Posted to issues@aurora.apache.org by "Bill Farner (JIRA)" <ji...@apache.org> on 2015/02/05 01:10:34 UTC

[jira] [Commented] (AURORA-909) Differentiate between dynamic and static vetoes

    [ https://issues.apache.org/jira/browse/AURORA-909?page=com.atlassian.jira.plugin.system.issuetabpanels:comment-tabpanel&focusedCommentId=14306272#comment-14306272 ] 

Bill Farner commented on AURORA-909:
------------------------------------

Sorry i neglected to acknowledge this.  One thing that is disrupted by skipping offers is that we currently compute a "pending reason", so we try to find the nearest miss based on some (fairly subjective) criteria.  That said, sub-linear complexity would be really nice.  Would you mind peeling off a separate ticket with this idea?  I should be complementary to the caching here, but we need to think harder about the downstream effects of skipping.

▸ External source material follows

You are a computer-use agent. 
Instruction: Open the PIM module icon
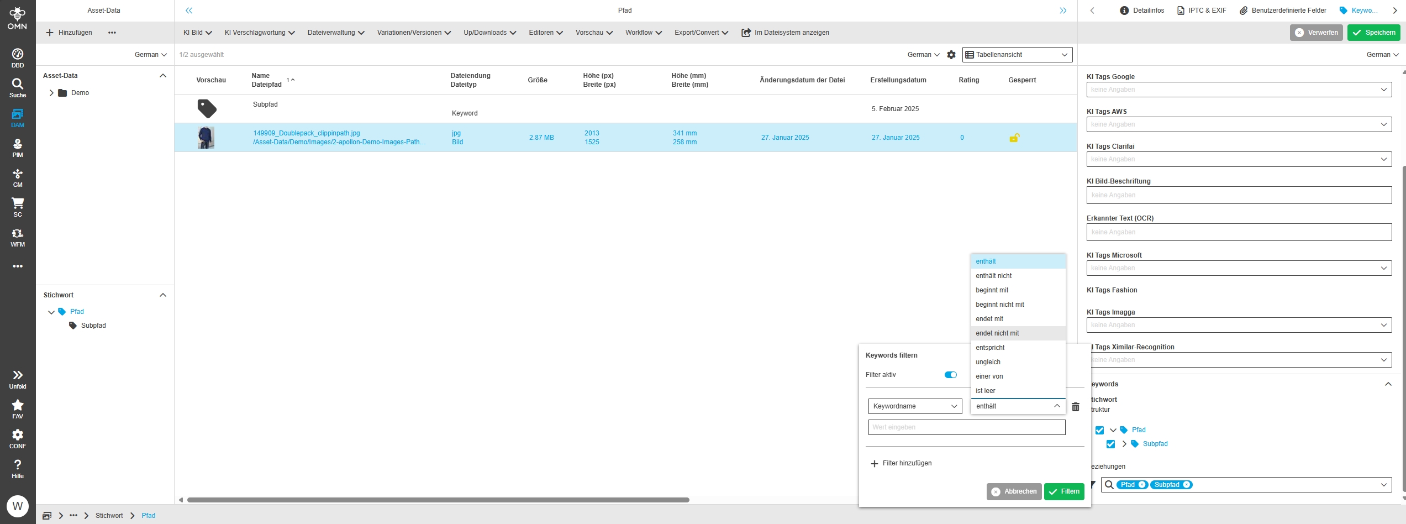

> Differentiate between dynamic and static vetoes
> -----------------------------------------------
>
>                 Key: AURORA-909
>                 URL: https://issues.apache.org/jira/browse/AURORA-909
>             Project: Aurora
>          Issue Type: Story
>          Components: Scheduler
>            Reporter: Bill Farner
>            Assignee: Maxim Khutornenko
>
> We're making a decent effort at reducing the _cost_ of task scheduling operations, abut have not yet invested in reducing the working set in a way that causes task scheduling to scale better.  Each scheduling attempt for each task is an O(n) operation, where n is the number of offers.
> I would like to explore optimizations where we try to reduce the amount of redundant work performed in task scheduling.  Say, for example, we're trying to schedule a task that needs 2 CPUs, and we only have offers with 1 CPU.  Each scheduling round will re-assess every offer, despite the fact that the offers have not changed shape, and will always be a mismatch (hereafter termed _static_ mismatches).  Instead, we should try to skip over offers that are a static mismatch.  We could do this at the {{TaskGroup}} level, since every element in a task group is by definition statically equivalent.  This means that jobs with a large number of instances could be scheduled very efficiently, since the first task scheduling round could identify static mismatches, reducing the working set in the next round.
> This is to contrast with _dynamic_ mismatches, where a change in the tasks on a machine or other settings could make a previously-ineligible offer become a match.  The current sources of dynamic mismatches are limit constraints, host maintenance modes, and dedicated attributes.
> I propose we proceed in several steps, re-evaluating after each:
> 1. instrument the scheduler to better estimate the improvements
> 2. avoid future (offer, task group) evaluations when static mismatches are found
> 3. avoid future (offer, task group) evaluations when dynamic mismatches are found



--
This message was sent by Atlassian JIRA
(v6.3.4#6332)